_Goal of the exercise_: Convert the lines from the line with "Given: Click the Volume label text field" to the line with "the 标签 dropdown" into a JSON list of strings, one string per line, leaving out blank lines.

* START Material for this task *

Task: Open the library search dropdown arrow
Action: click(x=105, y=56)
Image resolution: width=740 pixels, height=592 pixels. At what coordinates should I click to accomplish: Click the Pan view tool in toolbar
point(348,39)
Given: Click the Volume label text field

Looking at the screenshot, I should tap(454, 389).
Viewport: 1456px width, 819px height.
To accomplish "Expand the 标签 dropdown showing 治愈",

* END Material for this task *
* START Material for this task *

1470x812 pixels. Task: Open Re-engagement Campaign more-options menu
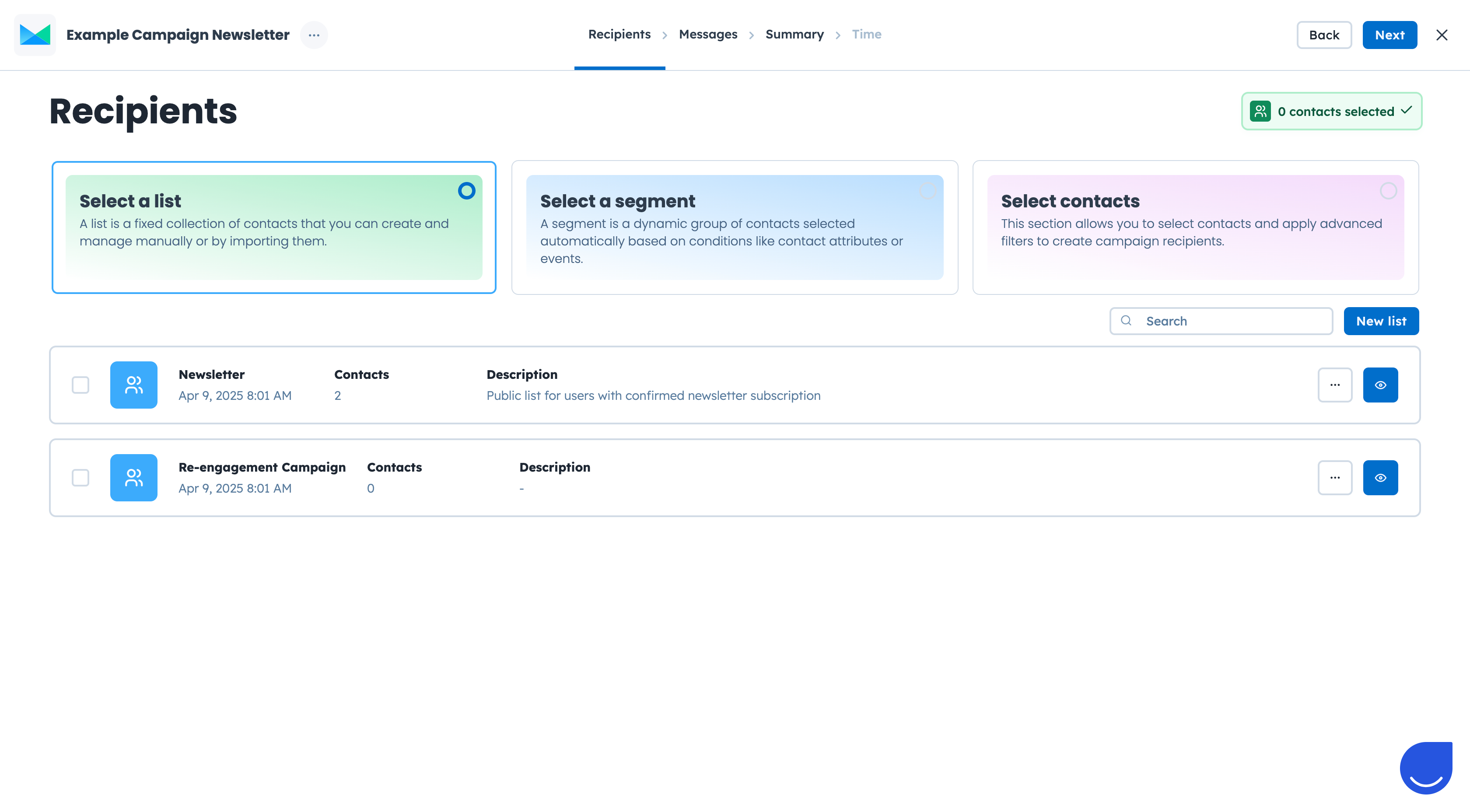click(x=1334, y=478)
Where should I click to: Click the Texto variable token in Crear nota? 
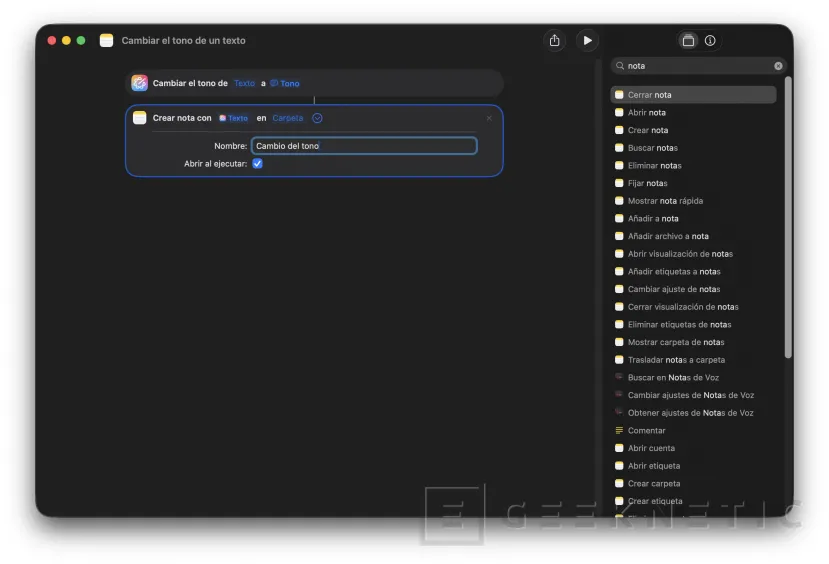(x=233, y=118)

* END Material for this task *

_Result_:
[
  "Given: Click the Volume label text field",
  "Looking at the screenshot, I should tap(454, 389).",
  "Viewport: 1456px width, 819px height.",
  "To accomplish \"Expand the 标签 dropdown showing 治愈\","
]